Sueltan parásito para continuar con el control de la avispilla del castaño
La Consejería de Medio Ambiente y Ordenación del Territorio ha iniciado hoy una nueva suelta del parásito Torymus sinensis, en[…]
La Consejería de Medio Ambiente y Ordenación del Territorio ha iniciado hoy una nueva suelta del parásito Torymus sinensis, en el municipio malagueño de Parautas, para luchar contra "la plaga de la avispilla que afecta a los castaños", ha informado hoy la Junta de Andalucía en un comunicado.
Esta suelta, autorizada por el Ministerio de Agricultura y Pesca, Alimentación y Medio Ambiente, se centrarán en el suministro de 320 dosis de este parásito a 74 nuevos núcleos afectados y a otros puntos anteriormente tratados con la finalidad de reforzarlos ante la plaga.
La actuación, que se ha comenzado a realizar una vez iniciado el desarrollo de la yema de los castaños para adecuar los ciclos biológicos de ambas especies.
La presencia de la avispilla reduce la producción y la calidad de los frutos del castaño, así como su vitalidad y estabilidad estacional del ecosistema castañar e incluso provoca la mortandad de estos árboles.

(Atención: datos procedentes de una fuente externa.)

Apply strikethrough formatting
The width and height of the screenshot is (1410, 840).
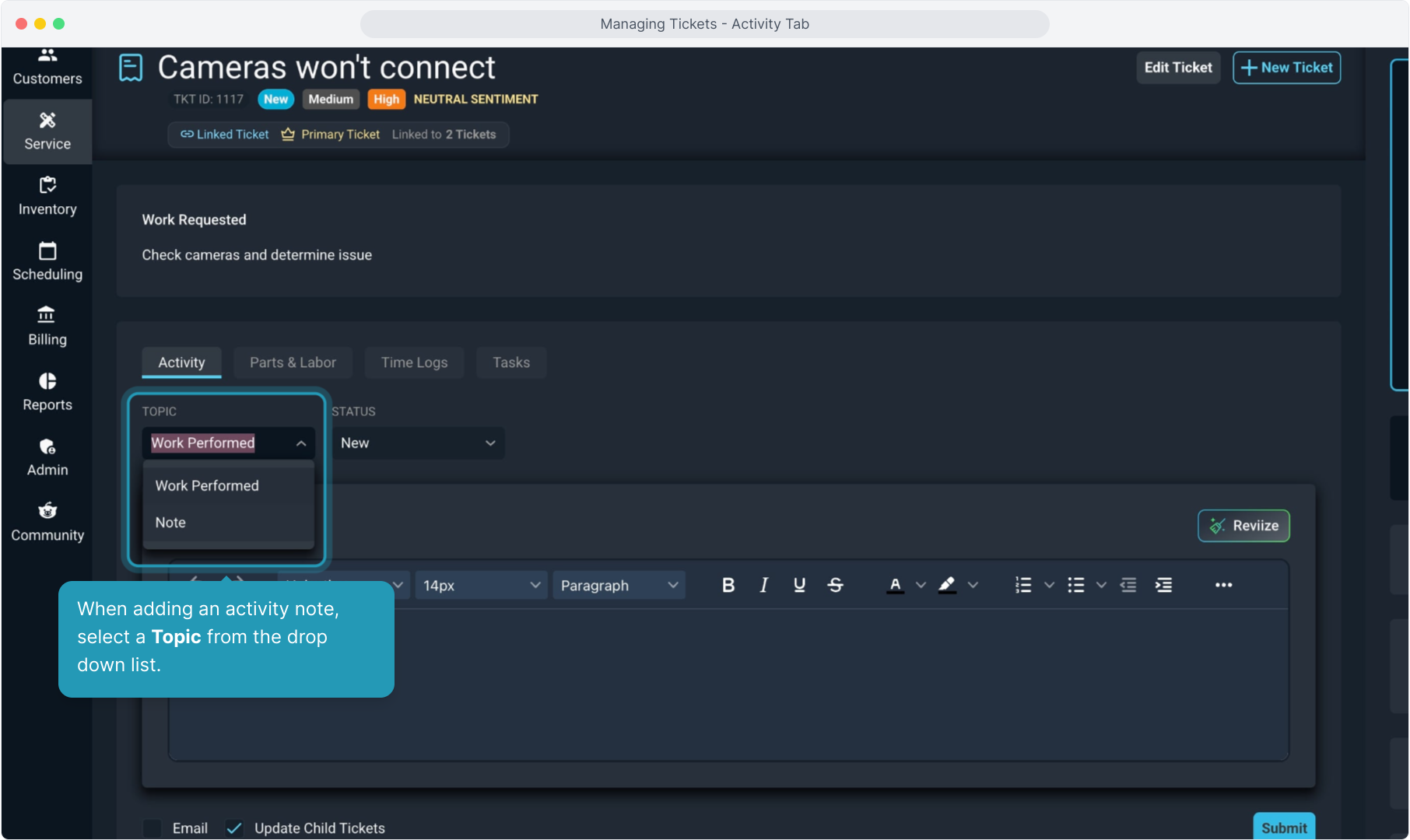click(835, 585)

Este método de lucha biológica se considera, actualmente, como el más efectivo para combatir y reducir los daños que produce la avispilla en los castañares, tal y como se ha demostrado tras conocer los resultados obtenidos en países como italia, lugar donde se detectó esta problemática por primera vez en Europa, en 2002.
El delegado de Medio Ambiente en Málaga, Adolfo Moreno, ha pedido al Gobierno central que "autorice definitivamente, y no de manera experimental como hace ahora, la suelta de Torymus sinensi" porque -tal y como ha asegurado- aún hay tiempo para combatir "de forma efectiva y económica la expansión de la avispilla".
La avispilla del castaño es un insecto himenóptero de la familia de las "avispas de las agallas" (Cinípidos) que afecta exclusivamente a los castaños.
Originario de China, en Europa se detectó en el 2002, y en el 2012 se introdujo en España, en concreto en Cataluña, y desde el 2014 está presente en Cantabria, Asturias y en los castañares de la provincia de Málaga.
Todos los indicios apuntan a que la llegada del insecto está asociada al movimiento de material vegetal afectado procedente de viveros.